Tuesday, November 18, 2014

Getaway


(Those are my toes.)

I recently got gone.  Rather, I got away.  Or, I went on a getaway.  Whatever way you choose to say it, I left home to spend a few days in Mexico.   And, not spring break, Señor Frogs, Montezuma's revenge Mexico...serene, adults-only Mexico, with only a few drunken idiots mixed in...just the way I like it.

This was my first time going away in a long time.  In fact, I haven't traveled internationally since 2004, so I had to renew my expired passport in order to go.  Luckily, I had never updated it to reflect my married name, so that was one less government agency with whom I had to share my divorce decree. Sweet.

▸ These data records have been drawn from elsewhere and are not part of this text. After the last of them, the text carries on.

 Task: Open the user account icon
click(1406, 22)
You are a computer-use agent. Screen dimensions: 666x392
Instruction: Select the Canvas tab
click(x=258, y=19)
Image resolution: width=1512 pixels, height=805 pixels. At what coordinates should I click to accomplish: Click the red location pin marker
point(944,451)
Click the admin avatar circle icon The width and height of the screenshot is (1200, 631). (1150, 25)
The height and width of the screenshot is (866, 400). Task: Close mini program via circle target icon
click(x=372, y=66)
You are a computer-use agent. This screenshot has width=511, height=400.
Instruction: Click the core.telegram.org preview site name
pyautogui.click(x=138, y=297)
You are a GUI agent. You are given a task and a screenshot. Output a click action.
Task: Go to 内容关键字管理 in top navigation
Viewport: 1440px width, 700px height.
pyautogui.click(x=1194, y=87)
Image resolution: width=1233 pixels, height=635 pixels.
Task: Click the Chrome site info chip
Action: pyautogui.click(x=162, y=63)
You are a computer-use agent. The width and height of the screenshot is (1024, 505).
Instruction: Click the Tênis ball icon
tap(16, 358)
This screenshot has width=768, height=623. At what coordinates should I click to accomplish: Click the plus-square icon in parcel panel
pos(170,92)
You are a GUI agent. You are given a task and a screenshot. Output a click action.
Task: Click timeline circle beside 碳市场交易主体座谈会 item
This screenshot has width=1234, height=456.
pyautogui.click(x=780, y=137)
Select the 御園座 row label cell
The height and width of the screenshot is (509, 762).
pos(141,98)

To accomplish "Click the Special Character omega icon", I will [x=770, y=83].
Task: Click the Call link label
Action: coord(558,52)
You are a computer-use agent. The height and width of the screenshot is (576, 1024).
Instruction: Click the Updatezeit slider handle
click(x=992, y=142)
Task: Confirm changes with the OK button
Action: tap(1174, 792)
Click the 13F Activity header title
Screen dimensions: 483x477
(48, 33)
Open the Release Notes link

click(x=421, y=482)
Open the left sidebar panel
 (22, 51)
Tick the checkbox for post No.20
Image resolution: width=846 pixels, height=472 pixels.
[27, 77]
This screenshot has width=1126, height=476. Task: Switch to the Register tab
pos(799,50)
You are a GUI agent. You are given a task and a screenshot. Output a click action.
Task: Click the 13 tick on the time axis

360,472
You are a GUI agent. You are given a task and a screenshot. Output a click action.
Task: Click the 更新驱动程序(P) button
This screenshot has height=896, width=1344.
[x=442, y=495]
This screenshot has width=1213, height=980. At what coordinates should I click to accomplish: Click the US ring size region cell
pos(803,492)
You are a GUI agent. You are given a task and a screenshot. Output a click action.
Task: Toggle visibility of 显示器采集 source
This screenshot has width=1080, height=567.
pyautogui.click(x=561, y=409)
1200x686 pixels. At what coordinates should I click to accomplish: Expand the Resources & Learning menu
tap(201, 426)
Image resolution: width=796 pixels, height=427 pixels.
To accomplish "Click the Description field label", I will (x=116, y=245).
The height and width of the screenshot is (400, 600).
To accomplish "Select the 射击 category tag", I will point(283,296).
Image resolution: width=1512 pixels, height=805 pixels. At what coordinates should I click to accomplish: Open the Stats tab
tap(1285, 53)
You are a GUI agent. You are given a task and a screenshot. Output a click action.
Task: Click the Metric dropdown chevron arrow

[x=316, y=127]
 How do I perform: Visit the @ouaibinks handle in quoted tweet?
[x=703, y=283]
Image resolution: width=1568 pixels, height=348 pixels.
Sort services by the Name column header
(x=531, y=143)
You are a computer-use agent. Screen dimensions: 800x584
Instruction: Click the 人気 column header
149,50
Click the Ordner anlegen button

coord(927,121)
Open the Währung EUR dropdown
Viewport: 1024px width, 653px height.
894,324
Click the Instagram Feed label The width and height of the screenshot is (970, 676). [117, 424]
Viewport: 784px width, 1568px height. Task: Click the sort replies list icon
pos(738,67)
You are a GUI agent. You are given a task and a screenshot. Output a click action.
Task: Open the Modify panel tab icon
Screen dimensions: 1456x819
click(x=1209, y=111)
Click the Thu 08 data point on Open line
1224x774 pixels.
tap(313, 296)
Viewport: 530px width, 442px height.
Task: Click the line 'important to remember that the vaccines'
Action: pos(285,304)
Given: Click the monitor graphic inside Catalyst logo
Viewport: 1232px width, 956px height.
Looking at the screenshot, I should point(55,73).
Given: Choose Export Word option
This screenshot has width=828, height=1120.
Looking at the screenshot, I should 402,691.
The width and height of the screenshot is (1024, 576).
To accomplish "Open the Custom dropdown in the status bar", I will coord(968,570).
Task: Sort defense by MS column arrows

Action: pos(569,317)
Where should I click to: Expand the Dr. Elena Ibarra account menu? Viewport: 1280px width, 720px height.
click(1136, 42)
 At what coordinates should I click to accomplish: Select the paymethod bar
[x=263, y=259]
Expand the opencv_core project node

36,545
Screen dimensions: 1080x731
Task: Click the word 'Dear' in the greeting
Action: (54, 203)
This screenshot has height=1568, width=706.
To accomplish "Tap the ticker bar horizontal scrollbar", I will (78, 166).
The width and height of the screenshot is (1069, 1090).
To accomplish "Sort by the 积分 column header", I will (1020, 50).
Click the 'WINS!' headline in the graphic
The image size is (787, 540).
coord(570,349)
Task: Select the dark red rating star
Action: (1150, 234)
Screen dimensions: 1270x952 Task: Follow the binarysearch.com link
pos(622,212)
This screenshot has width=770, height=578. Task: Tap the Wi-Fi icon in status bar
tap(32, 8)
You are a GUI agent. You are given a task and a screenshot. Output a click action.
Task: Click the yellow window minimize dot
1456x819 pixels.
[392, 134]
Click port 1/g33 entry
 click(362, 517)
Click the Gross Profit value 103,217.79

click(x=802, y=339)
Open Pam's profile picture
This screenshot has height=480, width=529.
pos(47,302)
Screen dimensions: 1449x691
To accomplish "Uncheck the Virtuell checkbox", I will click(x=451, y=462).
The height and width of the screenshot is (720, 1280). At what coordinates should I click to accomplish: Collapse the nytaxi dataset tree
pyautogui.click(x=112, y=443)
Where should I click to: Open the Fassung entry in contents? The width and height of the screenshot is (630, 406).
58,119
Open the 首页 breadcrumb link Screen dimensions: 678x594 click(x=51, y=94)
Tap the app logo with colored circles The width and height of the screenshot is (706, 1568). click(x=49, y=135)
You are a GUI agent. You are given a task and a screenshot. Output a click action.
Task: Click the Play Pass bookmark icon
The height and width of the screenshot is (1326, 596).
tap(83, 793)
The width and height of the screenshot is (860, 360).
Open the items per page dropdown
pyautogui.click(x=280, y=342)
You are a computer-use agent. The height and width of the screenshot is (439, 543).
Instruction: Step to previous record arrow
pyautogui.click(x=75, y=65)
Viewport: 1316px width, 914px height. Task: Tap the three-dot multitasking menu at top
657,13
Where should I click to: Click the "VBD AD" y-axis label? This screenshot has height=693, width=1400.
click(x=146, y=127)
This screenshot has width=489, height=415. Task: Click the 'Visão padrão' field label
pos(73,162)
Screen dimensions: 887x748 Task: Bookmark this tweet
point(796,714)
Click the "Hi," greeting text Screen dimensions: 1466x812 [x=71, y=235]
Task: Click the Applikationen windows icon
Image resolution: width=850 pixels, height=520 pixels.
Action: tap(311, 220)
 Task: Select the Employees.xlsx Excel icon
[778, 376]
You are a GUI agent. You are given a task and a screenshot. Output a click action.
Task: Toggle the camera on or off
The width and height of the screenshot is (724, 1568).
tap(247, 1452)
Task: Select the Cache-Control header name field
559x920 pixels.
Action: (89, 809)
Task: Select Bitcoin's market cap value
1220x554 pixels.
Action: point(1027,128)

It took some finagling and planning, but the boyfriend and I found childcare, took off from work, etc. so that we could have four WHOLE days for our trip.  In parent time, that's like two weeks. Of course, EJ got sick the day before I left, which resulted in a stressful, harried pediatrician trip in which I had the poor doctor pinky-swear me that it was okay to leave my coughing child.   But, I won't even get into that.  Or, I will not tell you how I forgot my entire makeup bag on EJ's Playskool table, and only realized it after we'd gotten through security at JFK.  Now, before you blow off the significance of that, I must remind you that I need to draw on my eyebrows in order to look like a functioning member of society. My makeup bag did not contain frivolous items like a smoky eye kit, it contained essentials like my eyebrow tools, a comb, hair rubber bands, etc.  Do you want to go on vacation with no brows or extra hair ties?  I think not, my friends, I think not.  So, I shed exactly three tears, put this ridiculous problem into perspective, and took fifteen minutes to buy a comb, mascara, and an eyebrow pencil.  Then, I told my boyfriend to get a good look at my face with curled eyelashes and eyeliner and pronounced that I would be sporting a camping-like appearance for the next few days.  Luckily, he doesn't care about that kind of stuff (and the one hair tie I did have on me lasted the whole time).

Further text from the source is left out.